Se temos em mãos um projeto e receamos não ter matéria suficiente ou matéria de boa qualidade, poderemos estar a debater-nos com uma representação (que permanece em pano de fundo) e que evidencia uma carência de matéria ou de boa matéria na história pessoal ou evolutiva.
Poderemos, ainda, ser inquietados por imagens limitadoras que referem dificuldades em colar. Antes de qualquer esforço, teremos de as neutralizar.
Se não temos falta de nada ou nada de essencial, mas o sentimento de não ter se mantém, ver-nos a encher, de forma repetida, um recipiente com matéria, poderá ajudar.
O trabalho em barro poderá ajudar-nos, de novo – procuramos um molde que encheremos de barro, gesso…

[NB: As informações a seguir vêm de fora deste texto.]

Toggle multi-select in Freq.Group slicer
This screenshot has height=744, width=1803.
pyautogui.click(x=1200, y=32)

O vazio versus cheio pode jogar, aqui, um papel determinante até conseguirmos encontrar um ponto intermédio que nos satisfaça e nos retire da tirania dessa oposição (cheio/vazio).
Quando o sentimento de vazio nos atormenta, temos tendência a ingerir, de forma indiferenciada, matéria – seja comida, ideias… – até experimentarmos o sentimento de cheio que nos reconforta.

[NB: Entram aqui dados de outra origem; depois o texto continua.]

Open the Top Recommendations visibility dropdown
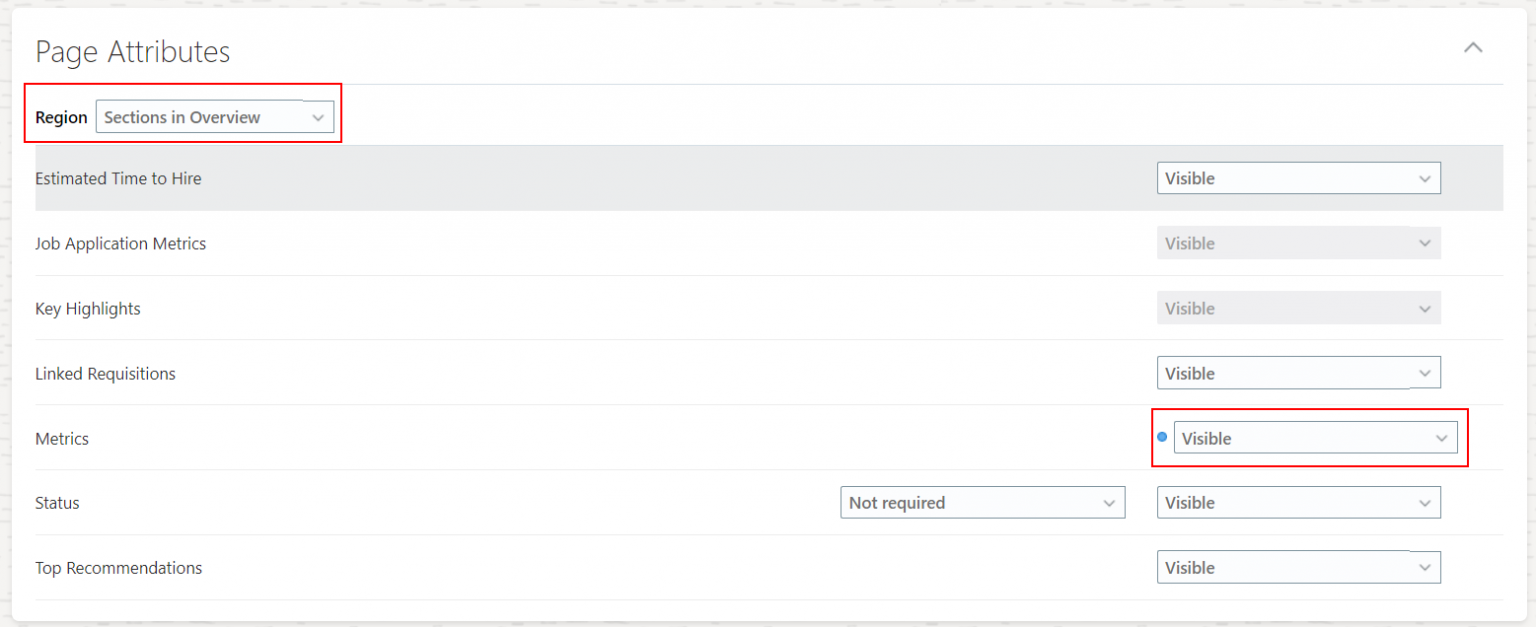Image resolution: width=1536 pixels, height=627 pixels. point(1299,567)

Poderemos ainda recorrer a retenções forçadas – isto porque se eliminarmos alguma coisa (mínima que seja), o sentimento de perda (e até de culpa) será pesado.
Se é o cheio que nos incomoda – ou o mal-cheio – recorremos a eliminações desajustadas.
Mas, muito frequentemente, o que nos falta é a organização.
Tentemos várias formas de organização (de preferência sem esvaziar o frigorífico) e a forma certa acabará por surgir.
Procuremos, no concreto, uma tarefa que se relacione com a situação e que nos faça andar para a frente.
A oposição côncavo/convexo encontra sentido neste contexto – enchemos uma forma côncava de matéria – a forma que retirarmos quando a matéria secar, é convexa.
Eu ligo o vazio e o côncavo à depressão.